China's Long March carrier rocket series completed its 400th launch on Friday morning, ferrying a new group of satellites into space.

A Long March-4B rocket blasted off at 8:11 a.m. from Jiuquan Satellite Launch Center in northwest China, carrying the Shijian-6 05 satellites successfully into the planned orbit, according to China Aerospace Science and Technology Corporation (CASC). The satellites will be used for space exploration and new technology tests. 

Over the past 51 years, since the first flight of Long March-1 in 1970, Long March carrier rockets have been used in 92.1 percent of China's space launches, according to Xinhua.

The first 100 launches took place over 37 years, but then things started to heat up: the next 100 took seven and half years, the third century took four years and three months, and the fourth only took two years and nine months. 

Long Lehao, a member of the Chinese Academy of Engineering and a chief designer of Long March rockets, said it was a huge leap to shorten the time span for 100 launches from 37 years to 2.7 years, in an interview with China Media Group.

"We should be proud of it," Long said. "This is something a nation with great endeavors in space should do."

China sent a new group of satellites into space for space exploration and new technology tests, December 10, 2021. /CFP

China sent a new group of satellites into space for space exploration and new technology tests, December 10, 2021. /CFP

Over the latest 100 launches, the Long March rockets have made crucial contributions to China's space missions, including the lunar mission, construction of China's space station and the Mars mission.

Presently, there are 11 standard Long March rockets that can send different types of spacecrafts into low, medium and high-earth orbits, with the latest being the Long March-5B, Long March-7 and Long March-8 rockets.

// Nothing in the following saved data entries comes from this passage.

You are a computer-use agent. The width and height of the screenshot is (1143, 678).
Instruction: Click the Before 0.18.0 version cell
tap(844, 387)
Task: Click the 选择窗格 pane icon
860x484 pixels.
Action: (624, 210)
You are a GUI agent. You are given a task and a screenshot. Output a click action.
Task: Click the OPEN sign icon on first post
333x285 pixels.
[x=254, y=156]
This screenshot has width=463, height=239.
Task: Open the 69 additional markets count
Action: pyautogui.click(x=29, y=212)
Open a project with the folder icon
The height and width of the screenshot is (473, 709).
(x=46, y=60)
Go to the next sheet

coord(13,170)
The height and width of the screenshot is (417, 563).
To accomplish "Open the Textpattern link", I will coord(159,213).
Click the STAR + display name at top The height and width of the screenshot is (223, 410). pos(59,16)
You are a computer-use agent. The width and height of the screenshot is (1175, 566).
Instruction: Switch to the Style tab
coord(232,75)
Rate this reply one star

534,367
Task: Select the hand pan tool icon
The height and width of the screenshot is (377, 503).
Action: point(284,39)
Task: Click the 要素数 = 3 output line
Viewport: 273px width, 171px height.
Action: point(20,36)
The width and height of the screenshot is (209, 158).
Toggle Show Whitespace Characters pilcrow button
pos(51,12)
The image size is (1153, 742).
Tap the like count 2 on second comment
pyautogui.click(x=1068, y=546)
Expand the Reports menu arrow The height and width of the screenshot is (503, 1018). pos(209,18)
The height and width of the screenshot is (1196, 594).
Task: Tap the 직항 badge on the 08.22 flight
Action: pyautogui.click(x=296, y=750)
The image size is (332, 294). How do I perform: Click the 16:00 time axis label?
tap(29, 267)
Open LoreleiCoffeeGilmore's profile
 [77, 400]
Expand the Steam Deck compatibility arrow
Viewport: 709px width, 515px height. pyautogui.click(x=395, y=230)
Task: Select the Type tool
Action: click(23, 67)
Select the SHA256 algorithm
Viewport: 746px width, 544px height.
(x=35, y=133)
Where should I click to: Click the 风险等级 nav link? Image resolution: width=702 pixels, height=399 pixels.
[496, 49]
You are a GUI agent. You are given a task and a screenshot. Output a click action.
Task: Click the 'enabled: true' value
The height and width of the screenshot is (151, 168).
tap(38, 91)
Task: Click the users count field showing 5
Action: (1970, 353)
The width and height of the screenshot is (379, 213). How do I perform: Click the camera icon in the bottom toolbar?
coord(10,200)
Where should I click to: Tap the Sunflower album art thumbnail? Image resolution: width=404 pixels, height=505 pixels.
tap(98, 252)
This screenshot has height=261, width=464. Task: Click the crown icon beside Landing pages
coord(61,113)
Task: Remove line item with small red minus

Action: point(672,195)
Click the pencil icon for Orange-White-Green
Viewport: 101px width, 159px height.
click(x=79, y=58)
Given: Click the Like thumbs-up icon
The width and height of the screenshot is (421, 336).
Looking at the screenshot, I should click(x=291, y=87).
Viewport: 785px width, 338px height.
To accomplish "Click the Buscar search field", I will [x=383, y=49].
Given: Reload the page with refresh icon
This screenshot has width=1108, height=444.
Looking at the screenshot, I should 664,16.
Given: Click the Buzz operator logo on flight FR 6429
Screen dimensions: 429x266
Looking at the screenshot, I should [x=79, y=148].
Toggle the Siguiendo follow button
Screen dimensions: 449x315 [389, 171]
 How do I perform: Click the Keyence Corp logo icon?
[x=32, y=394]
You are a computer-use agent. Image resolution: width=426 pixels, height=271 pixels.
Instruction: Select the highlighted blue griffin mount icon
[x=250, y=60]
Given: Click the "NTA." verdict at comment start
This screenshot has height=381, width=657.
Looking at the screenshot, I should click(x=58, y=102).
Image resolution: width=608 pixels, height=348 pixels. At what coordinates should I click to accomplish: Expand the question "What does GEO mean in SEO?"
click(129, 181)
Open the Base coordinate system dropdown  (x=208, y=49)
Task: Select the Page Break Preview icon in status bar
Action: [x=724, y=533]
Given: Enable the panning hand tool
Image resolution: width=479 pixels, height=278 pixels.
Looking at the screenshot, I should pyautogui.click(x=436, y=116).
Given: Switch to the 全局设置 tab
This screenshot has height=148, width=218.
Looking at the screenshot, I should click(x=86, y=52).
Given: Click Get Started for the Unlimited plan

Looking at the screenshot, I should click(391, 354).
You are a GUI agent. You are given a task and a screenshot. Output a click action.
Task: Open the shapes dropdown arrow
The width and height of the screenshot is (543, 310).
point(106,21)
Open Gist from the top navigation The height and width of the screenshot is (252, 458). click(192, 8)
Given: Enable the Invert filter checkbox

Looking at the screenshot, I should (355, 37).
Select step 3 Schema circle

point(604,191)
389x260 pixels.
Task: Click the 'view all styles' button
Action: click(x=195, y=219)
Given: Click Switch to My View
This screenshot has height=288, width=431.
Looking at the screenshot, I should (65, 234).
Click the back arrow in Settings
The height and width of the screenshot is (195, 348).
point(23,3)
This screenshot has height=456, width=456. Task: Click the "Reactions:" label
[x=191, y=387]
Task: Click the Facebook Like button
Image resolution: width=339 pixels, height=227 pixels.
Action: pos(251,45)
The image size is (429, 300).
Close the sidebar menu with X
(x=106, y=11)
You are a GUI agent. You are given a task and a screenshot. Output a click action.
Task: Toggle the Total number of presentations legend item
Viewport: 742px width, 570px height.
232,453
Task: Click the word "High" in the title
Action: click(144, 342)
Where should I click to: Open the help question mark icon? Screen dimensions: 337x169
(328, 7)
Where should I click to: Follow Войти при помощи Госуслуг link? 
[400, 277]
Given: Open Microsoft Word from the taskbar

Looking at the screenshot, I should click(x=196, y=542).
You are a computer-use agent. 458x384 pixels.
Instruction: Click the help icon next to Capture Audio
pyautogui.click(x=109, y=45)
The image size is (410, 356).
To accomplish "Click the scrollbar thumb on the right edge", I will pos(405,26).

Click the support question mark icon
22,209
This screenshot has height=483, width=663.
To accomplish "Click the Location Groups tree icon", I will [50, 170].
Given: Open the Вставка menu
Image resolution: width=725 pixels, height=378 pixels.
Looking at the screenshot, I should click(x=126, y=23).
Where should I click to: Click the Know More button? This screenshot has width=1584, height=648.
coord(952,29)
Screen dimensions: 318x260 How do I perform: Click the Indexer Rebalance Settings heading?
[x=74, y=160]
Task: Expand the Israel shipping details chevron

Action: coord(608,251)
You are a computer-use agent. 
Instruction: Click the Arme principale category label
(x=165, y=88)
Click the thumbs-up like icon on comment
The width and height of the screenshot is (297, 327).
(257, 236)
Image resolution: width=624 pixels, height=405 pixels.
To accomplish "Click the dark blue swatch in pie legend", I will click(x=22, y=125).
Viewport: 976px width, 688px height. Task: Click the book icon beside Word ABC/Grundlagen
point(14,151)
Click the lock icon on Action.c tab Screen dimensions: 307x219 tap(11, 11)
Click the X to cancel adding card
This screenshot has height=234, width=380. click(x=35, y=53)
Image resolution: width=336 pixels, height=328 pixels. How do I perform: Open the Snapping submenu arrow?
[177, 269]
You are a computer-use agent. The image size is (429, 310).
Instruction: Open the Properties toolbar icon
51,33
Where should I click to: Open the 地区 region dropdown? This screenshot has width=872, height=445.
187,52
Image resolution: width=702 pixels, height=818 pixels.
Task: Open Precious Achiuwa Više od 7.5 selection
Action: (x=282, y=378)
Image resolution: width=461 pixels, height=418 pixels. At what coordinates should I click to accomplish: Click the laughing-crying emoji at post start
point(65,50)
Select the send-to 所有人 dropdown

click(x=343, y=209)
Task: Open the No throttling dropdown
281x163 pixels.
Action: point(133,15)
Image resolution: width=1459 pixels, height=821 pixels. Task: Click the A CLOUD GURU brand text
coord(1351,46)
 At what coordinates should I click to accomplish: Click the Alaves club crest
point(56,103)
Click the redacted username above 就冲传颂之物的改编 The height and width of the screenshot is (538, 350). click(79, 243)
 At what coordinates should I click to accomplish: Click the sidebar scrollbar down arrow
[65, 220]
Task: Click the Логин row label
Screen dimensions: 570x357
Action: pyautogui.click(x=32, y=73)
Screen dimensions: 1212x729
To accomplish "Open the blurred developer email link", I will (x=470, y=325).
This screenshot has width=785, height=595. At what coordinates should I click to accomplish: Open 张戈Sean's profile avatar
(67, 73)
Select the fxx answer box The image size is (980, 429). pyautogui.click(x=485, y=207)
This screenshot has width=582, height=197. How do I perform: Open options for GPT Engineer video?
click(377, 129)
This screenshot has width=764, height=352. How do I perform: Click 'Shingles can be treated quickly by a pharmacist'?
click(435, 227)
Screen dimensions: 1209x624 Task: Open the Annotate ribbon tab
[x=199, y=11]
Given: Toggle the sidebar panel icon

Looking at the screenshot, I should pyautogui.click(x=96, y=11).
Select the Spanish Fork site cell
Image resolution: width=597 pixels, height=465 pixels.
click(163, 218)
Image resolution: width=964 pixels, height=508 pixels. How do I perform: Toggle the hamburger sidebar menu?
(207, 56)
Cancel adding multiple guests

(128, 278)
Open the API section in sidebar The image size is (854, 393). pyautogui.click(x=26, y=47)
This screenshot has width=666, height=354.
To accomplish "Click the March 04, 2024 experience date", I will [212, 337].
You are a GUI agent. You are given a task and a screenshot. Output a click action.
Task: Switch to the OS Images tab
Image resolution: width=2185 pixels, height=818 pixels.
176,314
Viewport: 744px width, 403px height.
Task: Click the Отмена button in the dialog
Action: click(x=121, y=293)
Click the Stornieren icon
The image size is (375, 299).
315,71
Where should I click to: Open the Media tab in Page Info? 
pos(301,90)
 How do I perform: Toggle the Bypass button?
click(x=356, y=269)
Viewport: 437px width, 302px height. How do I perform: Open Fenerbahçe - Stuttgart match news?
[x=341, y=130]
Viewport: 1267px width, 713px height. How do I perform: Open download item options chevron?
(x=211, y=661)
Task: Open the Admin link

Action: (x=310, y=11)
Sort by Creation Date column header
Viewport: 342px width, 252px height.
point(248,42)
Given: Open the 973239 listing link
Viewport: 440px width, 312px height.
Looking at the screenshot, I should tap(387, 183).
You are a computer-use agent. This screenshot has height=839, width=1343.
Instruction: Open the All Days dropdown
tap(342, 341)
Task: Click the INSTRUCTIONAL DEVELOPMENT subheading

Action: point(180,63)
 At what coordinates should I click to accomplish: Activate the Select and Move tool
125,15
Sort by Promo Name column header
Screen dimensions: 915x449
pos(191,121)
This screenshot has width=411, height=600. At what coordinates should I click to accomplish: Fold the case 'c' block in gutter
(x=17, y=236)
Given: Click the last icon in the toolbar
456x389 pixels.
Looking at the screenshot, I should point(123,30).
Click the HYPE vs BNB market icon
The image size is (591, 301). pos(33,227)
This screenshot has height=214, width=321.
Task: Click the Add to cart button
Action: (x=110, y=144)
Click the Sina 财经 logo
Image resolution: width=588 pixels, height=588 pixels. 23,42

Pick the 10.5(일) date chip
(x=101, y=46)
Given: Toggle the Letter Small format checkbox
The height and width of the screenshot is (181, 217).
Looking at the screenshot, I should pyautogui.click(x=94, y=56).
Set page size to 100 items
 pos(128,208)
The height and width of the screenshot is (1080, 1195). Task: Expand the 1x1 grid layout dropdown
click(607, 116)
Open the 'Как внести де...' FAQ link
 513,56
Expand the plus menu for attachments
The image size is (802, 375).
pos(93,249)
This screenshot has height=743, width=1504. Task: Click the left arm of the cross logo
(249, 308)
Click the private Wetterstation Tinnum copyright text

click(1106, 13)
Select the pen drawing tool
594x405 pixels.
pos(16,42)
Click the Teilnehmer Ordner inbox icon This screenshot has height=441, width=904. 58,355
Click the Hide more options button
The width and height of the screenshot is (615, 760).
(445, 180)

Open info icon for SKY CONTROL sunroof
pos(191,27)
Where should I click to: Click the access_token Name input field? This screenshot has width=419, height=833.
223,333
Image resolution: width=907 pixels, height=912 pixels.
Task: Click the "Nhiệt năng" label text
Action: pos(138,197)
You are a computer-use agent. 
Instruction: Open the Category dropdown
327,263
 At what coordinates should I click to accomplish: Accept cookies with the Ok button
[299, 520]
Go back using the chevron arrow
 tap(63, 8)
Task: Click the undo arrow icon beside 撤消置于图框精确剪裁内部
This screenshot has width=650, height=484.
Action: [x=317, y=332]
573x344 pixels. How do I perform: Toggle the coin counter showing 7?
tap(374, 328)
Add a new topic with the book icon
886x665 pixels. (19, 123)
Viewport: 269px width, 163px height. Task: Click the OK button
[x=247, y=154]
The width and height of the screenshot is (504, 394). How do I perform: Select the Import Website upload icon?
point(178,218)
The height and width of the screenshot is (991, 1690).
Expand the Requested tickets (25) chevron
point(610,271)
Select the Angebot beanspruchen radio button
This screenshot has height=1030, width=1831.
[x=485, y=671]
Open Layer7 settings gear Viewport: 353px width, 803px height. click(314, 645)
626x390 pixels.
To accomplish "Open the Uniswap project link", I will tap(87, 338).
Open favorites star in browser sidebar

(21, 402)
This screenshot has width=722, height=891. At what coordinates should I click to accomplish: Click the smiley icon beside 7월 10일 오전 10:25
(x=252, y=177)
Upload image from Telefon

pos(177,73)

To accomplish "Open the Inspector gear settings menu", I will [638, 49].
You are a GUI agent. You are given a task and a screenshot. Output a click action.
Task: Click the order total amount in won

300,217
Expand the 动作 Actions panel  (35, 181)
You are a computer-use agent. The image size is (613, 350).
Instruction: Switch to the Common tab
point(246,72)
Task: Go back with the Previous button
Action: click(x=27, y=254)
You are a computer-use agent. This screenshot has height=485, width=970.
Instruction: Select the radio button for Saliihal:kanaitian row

In 2028, China is expected to launch its next generation of heavy-duty rockets, which will be powerful enough to send a crewed spacecraft to the moon. The larger and lunar-capable new-generation manned spaceship completed a trial flight last year and returned successfully to Earth.

The rapid development of China's space launch vehicles will allow for more deep-space exploration endeavors, including follow-up lunar missions and a second Mars mission in 2028 to bring samples back to Earth. China will also probe asteroids and undertake an exploration mission to the Jupiter system around 2030.